On March 17, 1993, according to the Jell-0 Museum Web page, technicians at St. Jerome Hospital in Batavia, New York, apparently having nothing better to do, hooked an electroencephalograph up to a bowl of lime jell-0. They were amazed, the story goes, to discover that America's favorite gelatin dessert exhibits brain waves "identical" to all adult human being. Unrecorded but obviously relevant is whether the adult human used for comparison happened to work as a technician at St. Jerome Hospital.

But while lime Jell-O seems an unlikely candidate for the Nobel Prize in much of anything, it does hold the distinction of being a big hit in Salt Lake City, which consumes more of the green jiggly stuff than any other American metropolis.

For a brand name that today is recognized by 95 percent of Americans and found in 66 percent of their homes, Jell-O got off to a rocky start. The first person to patent a gelatin dessert, in 1845, was Peter Cooper, the inventor, manufacturer, and philanthropist best known for pioneering the railroad locomotive in America. But making Cooper's gelatin took the better part of a day and the product was not very popular.

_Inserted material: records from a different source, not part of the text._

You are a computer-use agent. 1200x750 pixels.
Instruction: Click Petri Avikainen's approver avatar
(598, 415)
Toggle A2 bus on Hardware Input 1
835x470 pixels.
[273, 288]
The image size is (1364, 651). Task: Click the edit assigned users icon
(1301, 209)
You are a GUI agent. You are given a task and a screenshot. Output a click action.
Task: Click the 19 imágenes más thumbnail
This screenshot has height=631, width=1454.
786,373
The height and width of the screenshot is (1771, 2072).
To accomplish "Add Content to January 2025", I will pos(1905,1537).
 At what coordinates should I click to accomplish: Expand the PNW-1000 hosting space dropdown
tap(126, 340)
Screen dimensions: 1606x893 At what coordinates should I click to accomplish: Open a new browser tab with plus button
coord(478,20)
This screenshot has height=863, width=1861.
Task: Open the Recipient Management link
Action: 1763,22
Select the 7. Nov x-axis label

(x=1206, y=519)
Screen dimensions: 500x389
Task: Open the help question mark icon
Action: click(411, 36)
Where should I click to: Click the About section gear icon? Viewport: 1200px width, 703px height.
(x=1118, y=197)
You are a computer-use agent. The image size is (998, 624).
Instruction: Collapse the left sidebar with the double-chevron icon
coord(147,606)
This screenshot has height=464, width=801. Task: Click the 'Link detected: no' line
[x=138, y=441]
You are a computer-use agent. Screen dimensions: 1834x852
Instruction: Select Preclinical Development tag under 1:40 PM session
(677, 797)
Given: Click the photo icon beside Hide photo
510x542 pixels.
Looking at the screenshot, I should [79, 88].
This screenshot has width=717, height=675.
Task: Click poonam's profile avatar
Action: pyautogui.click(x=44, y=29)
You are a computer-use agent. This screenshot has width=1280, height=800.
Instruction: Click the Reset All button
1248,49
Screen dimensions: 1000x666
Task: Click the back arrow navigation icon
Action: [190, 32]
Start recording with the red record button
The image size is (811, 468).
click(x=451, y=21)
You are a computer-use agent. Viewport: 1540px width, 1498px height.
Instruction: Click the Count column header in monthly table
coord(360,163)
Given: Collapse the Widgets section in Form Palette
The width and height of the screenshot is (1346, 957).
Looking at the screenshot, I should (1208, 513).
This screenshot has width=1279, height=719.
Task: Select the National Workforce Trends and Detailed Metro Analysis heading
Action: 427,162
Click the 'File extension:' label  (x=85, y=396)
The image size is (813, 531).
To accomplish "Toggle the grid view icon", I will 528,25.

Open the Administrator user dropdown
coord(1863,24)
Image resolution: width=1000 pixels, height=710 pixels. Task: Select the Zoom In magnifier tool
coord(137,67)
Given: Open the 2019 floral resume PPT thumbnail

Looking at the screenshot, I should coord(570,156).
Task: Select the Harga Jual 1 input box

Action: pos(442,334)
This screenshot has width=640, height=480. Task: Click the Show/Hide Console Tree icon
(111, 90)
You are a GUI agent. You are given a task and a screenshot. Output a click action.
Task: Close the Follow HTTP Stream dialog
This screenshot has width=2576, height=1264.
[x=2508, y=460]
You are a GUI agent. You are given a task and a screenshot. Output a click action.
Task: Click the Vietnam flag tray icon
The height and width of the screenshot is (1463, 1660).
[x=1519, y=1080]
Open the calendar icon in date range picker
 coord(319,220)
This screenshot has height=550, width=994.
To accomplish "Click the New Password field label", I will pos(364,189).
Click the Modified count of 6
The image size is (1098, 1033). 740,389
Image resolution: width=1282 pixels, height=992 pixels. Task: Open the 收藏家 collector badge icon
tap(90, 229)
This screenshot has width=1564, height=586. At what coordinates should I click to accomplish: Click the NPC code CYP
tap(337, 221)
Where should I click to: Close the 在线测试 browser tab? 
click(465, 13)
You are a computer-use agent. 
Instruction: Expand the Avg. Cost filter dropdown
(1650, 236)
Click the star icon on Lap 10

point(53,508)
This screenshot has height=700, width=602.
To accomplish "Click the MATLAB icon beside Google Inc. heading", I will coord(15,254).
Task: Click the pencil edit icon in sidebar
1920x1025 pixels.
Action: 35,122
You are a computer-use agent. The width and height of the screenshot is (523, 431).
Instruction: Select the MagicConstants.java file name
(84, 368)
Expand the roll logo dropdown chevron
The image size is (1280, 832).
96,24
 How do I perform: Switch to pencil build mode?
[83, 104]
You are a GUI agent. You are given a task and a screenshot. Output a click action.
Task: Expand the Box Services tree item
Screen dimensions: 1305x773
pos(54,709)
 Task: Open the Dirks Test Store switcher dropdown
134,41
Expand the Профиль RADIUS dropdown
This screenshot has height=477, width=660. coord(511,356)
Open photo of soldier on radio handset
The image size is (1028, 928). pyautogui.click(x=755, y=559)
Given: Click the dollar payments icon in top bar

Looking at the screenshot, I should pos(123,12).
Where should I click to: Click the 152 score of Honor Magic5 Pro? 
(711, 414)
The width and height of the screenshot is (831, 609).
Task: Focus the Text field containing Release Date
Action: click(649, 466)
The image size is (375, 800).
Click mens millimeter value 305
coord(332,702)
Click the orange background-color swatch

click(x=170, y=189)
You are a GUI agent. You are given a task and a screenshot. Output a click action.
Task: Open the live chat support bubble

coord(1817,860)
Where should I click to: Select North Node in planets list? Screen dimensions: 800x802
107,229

A scant fifty years later, however, carpenter and cough medicine purveyor Pearle B. Wait and his wife, May Davis Wait, of LeRoy, New York, fiddled a bit with Cooper's gelatin, and by 1897 had developed easier-to-make strawberry, raspberry, orange, and lemon flavors. A name was needed for the product, and May came through with a winner-Jell-O.

Given the spelling "Jell-O," May Wait was probably thinking of jelly, not gelatin, when she dreamed up the name, but the two words share a common root. The Latin gelare means "to freeze," and as it percolated into various later European languages took on the connotation "to congeal" (in fact, congeal itself is a descendant of gelare). Both gelatin and jelly were originally applied to a substance produced by boiling animal bones, skins, etc., to release collagen, which jells into a semisolid as it cools. (Fruit jelly, which does not come from animals, jells because of the pectin in the fruit itself.) Today's gelatin, including that found in Jell-O, comes from the same animal sources but is so rigorously purified that many vegetarians consider Jell-O perfectly acceptable.

In subsequent years the Jell-O brand changed hands several times and today is owned by Kraft Foods Inc., which markets more than 150 products under the Jell-O name, including puddings, pie fillings, and Jello-O Pudding Pops. And in January 2001, all that lime finally kicked in and Jell-O was declared the "Official State Snack" of Utah. EEG testing of the Utah legislature might be interesting.